The guidebook commented that this was one of those link days, without set pieces like the Wye yesterday and Hay Bluff tomorrow. It was just going to be a pleasant walk over fairly uninhabited farmland, a mix of livestock and arable. And it was: many stunning views, of rolling pastures but also out towards the Welsh hills, Hay Bluff and the Sugar Loaf. We passed through a commercial apple orchard we remembered, saw many beautiful farmhouses and barns, some converted, some dilapidated and collapsing, many extraordinary trees. We met several other sets of walkers, mostly retired folk exploring Offa’s Dyke, and one driven and determined young man, Anton, who is walking End-to End but in the other direction, rough camping. How far he has come! Go well, Anton!
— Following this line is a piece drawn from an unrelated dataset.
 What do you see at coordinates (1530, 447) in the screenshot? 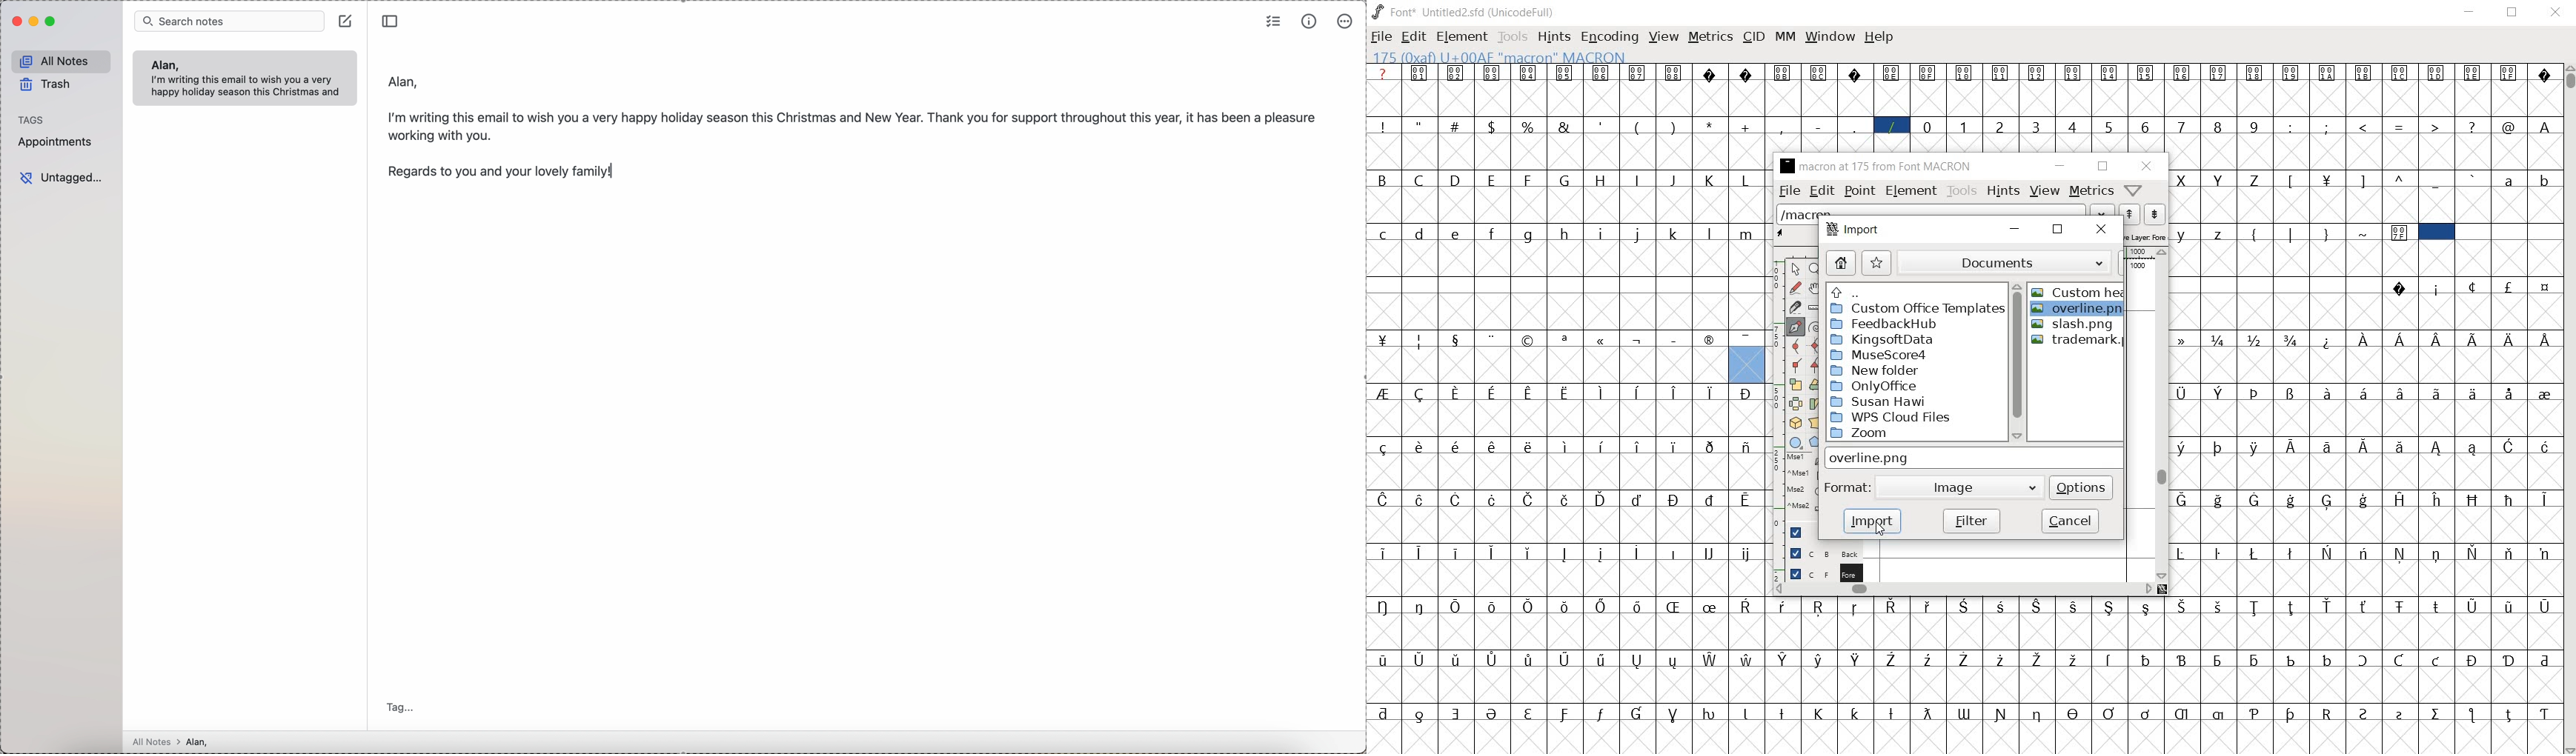
I see `Symbol` at bounding box center [1530, 447].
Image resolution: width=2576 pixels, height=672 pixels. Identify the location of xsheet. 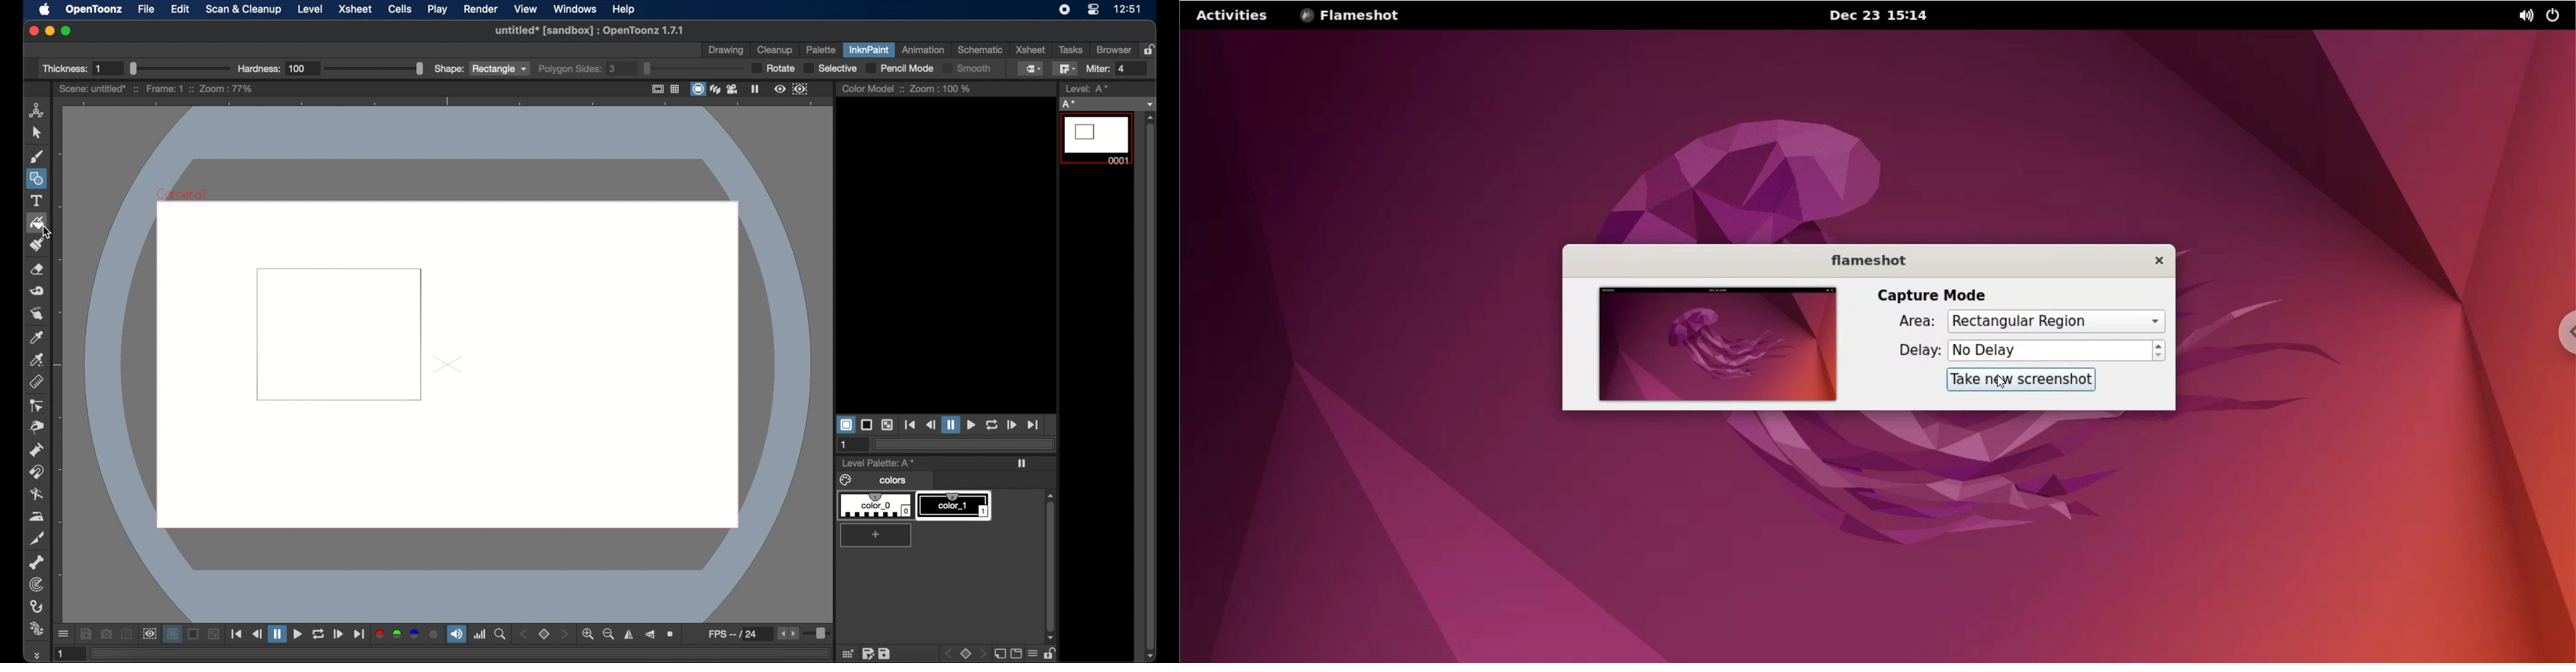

A pleasant land, that is, except for the rain… At one point a sign on a gate warned of ‘exceptionally muddy conditions’, and suggested a road alternative. We decided that we did not want to face ‘exceptional mud’ and took the road detour. The sign was in both Welsh and English and I was pleased to learn that the Welsh for mud is ‘mwd’, to rhyme with ‘wood’. The word feels so much more onomatopoeically thicker and stickier in Welsh.
In general though, for the first half of the route the mud underfoot was much softer than it has been in recent days, and we no longer had any problems with the sun-baked mole-hills on which it is so easy to turn an ankle. We had a diverting conversation about the difference between baked mole-hills and baked-mole hills (the same hyphenation issue with which the owner of the Bromyard Market Square café of old did not wrestle when they added ‘hot dog-rolls’ to their menu).
Mud was a feature again when we laboured across a freshly-sown potato field, impeccably mounded up in a professional manner which made crossing it really difficult. Our boots became giant clods of sticky red soil, which washed off in the next field, in the long wet grass. It’s the law to have a field which washes boots after one which clags them with mud, leaving them sodden.
White Castle at the foot of Skirrid hill, was the scene of long-ago hide and seek games with the children.
Lulled into a reverie we made exactly the same false move as we did when we came this way before. In general the OD path is brilliantly signposted with highly visible yellow-topped posts. Around the foot of Skirrid, though, we again missed a sign embedded in a hedge and ended up in exactly the same stressful field of cows as a decade ago, off the path, trying to find a way to cross a river by a footbridge. We took our packs off while Stephen ran back to locate the hidden fingerpost.
The weather was pretty rancid all day, and once again it was on and off with the waterproofs. Although we started the day wet we managed to get everything dried out just by walking in the stiff breeze. Then the showers started again, just in time to coincide with the biorhythmic dip in spirits and speed which assails us between 2 and 3pm. They also coincided with some thin transverse tracks along the uncomfortably steep slopes of spectacularly muddy fields churned up together with copious quantities of sheep and cow dung. The countryside at its fertile best.
We finished at the welcoming Rising Sun pub in Pandy, at the foothills of tomorrow’s walk up onto Hay Bluff. We arrived in the nick of time to pitch the tent in the dry, and then repaired to the bar for the evening: a hearty heaped plateful of turkey carvery, a pint and a half of our favourite local beer Butty Bach (we really are close to home!), a charge of the mobiles and A Radiator to dry things on. Martin whom we had met in Monmouth and also walking Offa’s Dyke joined us after a while in our laundry corner with his wet things and his carvery plateful.